Will this ever dry? Is there anything we can do short of power spraying or sanding? With winter rains around the corner, I really don't want to risk going back to bare wood.


----------



## Nestor_Kelebay (Jun 17, 2008)

I know very little about deck stains, but I do know how oil based coatings form films. What you're describing sounds to me like an oil based coating that's slow to cure because of the relatively low temperature.

I'm going to proceed on the assumption that THIS is the product you used:
http://www.behr.com/behrx/act/view/products_detail?prodGroupId=92&catName=Wood+Stains&catId=12

If you didn't use it all, then I'd confim there's nothing wrong with the stain by applying any unused portion you may still have to a piece of scrap wood and leaving it to cure at room temperature.

The binder in oil based coatings cures or "dries" due to a chemical reaction with the oxygen in the air that crosslinks all the alkyd resins together. As the temperature goes down, the rate of that chemical reaction slows down as well. However, it still continues at a much slower rate while it's cold. When it warms up again, that chemical reaction will accelerate again. My best advice is to just put up with the cool weather, and to stay off the deck (so as not to mess up the smooth surface you'd otherwise have) until it's hard enough to walk on.

Drying oils like Linseed oil or Tung oil, alkyd paints, polyurethane varnishes and hardwood floor finishes, Oil/varnish mixtures like Danish oil and Swedish oil, real old fashioned varnish and exterior oil based stains all form films through that chemical reaction with the oxygen in the air (a process called "auto-oxidation"). And, in all cases, you can paint any of these coatings on during a December blizzard, have them remain tacky all winter long, and in all cases they will cure properly once the warm weather returns again the following spring. The cold weather just slows the rate of curing, but doesn't interfere with that auto-oxidation process by which they cure. 

PS: Truth be known, this is a perfect example of how a company can get a good or bad reputation. Most people just don't know enough about the paints and stuff they use to know why they're behaving as they are, whether that's a long curing time or poor hide or peeling in wet conditions or remaining slightly sticky after they're dry or whatever. So most times, people will blame or praise the name on the can when they get poor results, or great ones, respectively.
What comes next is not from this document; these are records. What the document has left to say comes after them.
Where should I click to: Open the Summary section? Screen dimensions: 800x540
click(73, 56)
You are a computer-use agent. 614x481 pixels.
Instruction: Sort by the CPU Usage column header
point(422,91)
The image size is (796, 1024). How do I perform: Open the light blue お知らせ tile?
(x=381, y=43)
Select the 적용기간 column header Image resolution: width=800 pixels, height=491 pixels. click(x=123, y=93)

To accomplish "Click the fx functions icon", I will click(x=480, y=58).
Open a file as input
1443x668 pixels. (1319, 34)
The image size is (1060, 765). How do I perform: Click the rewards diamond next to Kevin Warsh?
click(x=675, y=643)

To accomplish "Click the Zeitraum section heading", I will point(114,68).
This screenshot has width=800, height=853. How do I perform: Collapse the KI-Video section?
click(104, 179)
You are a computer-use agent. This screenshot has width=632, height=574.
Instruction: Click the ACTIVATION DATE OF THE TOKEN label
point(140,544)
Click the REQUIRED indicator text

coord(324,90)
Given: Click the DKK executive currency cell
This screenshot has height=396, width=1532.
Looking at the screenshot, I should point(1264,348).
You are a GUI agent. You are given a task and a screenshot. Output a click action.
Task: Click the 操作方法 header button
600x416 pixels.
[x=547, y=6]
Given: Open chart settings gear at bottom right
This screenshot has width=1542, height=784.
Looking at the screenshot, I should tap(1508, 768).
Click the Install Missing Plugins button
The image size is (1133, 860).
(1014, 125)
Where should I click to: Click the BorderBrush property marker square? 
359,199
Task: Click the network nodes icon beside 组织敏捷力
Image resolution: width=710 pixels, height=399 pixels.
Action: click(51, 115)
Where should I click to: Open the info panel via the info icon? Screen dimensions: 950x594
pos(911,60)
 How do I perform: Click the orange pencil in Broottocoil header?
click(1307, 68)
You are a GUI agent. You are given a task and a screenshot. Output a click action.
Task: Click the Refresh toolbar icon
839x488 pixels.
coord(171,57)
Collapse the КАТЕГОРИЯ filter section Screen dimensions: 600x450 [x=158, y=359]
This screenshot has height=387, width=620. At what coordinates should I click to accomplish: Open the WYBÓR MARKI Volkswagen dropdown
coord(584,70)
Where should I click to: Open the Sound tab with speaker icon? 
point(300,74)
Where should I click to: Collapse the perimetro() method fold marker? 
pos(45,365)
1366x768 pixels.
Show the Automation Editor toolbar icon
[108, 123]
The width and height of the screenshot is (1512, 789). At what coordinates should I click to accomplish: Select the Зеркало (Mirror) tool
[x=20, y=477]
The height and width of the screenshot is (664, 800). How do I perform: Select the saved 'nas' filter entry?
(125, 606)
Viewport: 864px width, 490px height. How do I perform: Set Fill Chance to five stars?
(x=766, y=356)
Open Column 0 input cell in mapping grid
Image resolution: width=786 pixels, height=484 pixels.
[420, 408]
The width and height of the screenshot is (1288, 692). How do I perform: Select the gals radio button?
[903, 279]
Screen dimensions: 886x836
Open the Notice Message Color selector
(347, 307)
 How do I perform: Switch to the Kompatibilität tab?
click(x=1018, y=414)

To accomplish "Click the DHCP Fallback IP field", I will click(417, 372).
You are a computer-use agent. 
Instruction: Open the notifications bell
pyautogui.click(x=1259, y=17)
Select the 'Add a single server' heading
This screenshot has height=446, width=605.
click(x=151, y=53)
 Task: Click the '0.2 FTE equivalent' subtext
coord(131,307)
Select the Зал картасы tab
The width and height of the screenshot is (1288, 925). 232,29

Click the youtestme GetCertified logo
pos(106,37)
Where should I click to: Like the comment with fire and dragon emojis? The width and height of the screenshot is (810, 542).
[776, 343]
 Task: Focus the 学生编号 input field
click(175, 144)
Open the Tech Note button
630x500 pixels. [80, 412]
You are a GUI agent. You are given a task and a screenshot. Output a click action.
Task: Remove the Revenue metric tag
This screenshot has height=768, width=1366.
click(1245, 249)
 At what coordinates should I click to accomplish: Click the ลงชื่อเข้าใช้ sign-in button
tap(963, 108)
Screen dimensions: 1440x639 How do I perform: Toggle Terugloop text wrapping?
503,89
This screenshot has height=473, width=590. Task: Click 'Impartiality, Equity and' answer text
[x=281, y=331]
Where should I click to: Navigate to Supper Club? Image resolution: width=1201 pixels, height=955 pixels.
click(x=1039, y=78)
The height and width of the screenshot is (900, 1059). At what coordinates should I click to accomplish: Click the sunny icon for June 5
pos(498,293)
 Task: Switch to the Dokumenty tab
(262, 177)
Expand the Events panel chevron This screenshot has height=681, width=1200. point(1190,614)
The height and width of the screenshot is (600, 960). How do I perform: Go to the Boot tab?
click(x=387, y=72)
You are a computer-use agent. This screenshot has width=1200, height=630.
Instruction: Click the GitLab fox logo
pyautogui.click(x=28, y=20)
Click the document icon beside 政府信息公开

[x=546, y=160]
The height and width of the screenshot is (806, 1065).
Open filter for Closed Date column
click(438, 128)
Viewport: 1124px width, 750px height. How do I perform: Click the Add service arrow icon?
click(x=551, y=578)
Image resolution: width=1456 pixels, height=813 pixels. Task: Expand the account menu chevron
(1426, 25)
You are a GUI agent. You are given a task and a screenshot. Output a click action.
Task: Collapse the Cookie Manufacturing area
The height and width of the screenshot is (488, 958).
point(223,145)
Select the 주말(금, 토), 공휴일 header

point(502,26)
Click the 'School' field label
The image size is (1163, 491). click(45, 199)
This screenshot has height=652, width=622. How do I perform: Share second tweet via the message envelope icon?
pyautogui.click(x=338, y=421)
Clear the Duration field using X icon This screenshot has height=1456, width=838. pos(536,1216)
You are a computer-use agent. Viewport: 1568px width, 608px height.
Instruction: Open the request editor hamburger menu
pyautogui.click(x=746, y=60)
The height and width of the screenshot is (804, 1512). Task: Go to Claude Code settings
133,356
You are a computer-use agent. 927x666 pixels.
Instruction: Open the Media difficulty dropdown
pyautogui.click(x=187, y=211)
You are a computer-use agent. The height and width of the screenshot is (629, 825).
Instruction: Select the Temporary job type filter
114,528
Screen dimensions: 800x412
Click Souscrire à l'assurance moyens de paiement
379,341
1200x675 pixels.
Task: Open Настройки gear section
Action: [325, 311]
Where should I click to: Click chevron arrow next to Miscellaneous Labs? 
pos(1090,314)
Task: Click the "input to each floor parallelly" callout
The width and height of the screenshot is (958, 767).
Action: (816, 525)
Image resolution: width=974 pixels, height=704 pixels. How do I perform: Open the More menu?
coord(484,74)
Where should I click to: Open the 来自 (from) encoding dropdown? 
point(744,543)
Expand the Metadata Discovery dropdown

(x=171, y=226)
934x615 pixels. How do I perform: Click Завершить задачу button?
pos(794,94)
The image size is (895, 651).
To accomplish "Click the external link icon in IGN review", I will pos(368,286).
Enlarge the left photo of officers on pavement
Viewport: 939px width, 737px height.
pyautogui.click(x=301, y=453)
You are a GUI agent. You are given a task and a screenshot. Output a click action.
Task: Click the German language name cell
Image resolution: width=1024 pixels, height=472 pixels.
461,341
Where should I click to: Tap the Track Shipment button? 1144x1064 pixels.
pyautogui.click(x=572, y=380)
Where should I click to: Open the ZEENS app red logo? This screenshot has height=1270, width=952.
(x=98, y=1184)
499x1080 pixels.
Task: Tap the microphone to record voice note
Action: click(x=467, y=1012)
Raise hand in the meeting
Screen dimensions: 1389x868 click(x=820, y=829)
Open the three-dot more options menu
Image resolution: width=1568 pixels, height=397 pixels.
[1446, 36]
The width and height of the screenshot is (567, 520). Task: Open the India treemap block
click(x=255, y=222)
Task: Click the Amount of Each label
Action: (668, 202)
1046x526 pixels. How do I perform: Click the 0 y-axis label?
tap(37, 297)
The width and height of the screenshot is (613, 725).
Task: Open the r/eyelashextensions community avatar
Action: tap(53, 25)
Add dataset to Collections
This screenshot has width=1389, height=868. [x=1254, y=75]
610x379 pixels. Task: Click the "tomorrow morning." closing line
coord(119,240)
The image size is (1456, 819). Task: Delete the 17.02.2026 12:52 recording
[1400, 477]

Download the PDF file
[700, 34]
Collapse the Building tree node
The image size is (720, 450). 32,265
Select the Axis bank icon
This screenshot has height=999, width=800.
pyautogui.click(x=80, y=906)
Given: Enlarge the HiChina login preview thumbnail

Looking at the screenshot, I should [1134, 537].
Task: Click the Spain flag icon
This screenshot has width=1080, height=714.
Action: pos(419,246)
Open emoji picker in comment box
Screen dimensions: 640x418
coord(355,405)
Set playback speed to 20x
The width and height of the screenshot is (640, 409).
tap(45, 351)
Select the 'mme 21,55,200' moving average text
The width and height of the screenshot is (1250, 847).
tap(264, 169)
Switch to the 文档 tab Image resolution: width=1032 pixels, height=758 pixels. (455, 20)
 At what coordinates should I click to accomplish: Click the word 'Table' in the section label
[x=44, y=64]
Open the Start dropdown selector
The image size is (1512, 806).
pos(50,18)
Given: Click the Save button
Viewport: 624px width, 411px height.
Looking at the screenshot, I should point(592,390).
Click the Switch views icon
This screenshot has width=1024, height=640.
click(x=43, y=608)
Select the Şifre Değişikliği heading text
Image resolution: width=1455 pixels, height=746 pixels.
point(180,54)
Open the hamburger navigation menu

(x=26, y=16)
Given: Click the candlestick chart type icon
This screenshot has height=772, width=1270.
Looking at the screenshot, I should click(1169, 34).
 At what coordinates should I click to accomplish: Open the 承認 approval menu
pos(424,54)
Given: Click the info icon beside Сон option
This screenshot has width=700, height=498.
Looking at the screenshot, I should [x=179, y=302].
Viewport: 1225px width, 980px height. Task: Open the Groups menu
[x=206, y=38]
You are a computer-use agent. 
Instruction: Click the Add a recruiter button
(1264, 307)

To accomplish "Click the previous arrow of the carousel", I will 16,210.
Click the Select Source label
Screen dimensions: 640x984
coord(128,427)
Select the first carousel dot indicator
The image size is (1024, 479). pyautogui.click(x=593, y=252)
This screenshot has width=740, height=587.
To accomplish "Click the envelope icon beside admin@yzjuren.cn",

In this case, you woulda got the exact same results regardless of whose name was on the can.


----------



## rainytown (Oct 22, 2008)

*Thank you!*

Patience sounds much easier than power spraying.


----------



## Nestor_Kelebay (Jun 17, 2008)

No problem.

I just wish there were a good web site on the internet that explained auto-oxidation in oil based coatings, but I haven't found one yet.

And, everything in that last post applies ONLY to oil based coatings. Latex paints and water based stains are a whole nuther kettle of fish. They form films completely differently, and low temperatures or high humidity will wreck them.


----------



## poppameth (Oct 2, 2008)

More than likely its humidity retarding dry time. That and you picked one of the absolute worst deck stains on the market. Behr's failure rate on deck stains is extremely high. So if it doesn't come out well don't' fret it too much. You'll likely have to strip the deck and redo it soon anyway, which can be a real pain if you chose the Behr product with Silicone in it.


----------



## sirwired (Jun 22, 2007)

I used a clear Behr once (wife bought it before I met her) and it was worse than awful. If you applied it too thin, it looked horrible. If you applied it too thick, it never dried. If you applied it just right, it "protected" your deck for about a week. I learned later there was a class-action lawsuit on that particular product, it was so bad.

On top of that, the application process involved going over it over and over again until the wood stopped drinking it. That means you ended up doing about five coats before the job was done. All that for a product that did not, in fact, actually work.

SirWired


----------